# Requirement:
Count the lines in the records below that contain the word "pixels", treating uppercase and lowercase as different. Reply with the number alone.
§
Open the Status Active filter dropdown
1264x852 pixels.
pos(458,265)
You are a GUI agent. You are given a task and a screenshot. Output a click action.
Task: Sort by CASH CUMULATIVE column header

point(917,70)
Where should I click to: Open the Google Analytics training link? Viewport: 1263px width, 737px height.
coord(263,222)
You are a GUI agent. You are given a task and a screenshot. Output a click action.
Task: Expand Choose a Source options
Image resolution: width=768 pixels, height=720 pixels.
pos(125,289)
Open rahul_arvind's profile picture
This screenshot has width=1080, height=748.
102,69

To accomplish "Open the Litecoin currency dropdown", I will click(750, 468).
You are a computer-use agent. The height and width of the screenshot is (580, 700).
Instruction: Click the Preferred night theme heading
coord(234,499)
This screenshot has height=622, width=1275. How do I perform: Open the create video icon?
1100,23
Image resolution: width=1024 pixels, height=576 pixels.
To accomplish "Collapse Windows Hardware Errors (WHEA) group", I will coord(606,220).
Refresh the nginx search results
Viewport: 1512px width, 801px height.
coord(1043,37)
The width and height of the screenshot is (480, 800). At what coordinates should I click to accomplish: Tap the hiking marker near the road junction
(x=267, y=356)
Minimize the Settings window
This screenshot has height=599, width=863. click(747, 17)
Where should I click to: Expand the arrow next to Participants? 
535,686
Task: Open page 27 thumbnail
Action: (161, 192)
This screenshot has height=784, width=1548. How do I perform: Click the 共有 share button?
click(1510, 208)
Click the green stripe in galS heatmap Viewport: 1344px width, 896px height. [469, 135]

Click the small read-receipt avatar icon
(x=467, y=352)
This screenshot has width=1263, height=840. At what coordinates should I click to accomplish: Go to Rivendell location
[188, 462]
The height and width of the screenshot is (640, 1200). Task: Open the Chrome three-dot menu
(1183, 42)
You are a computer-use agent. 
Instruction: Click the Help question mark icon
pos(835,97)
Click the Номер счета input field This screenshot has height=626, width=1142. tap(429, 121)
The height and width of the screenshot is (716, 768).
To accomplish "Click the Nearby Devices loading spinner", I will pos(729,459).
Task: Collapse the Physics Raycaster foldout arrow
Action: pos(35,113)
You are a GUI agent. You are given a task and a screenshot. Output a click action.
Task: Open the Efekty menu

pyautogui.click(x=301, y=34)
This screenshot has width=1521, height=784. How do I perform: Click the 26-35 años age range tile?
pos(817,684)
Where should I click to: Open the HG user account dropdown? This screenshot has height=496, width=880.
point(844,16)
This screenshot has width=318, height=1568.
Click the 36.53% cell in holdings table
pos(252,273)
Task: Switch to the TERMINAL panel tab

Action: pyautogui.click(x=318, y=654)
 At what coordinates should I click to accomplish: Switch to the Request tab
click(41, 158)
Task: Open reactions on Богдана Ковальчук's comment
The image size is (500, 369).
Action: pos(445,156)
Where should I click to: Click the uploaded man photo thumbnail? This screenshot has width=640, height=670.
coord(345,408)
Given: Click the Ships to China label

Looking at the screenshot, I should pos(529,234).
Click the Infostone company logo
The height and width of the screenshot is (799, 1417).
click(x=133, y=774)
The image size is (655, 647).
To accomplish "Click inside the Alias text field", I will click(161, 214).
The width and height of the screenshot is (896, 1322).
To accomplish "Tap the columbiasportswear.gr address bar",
§
# Full response:
3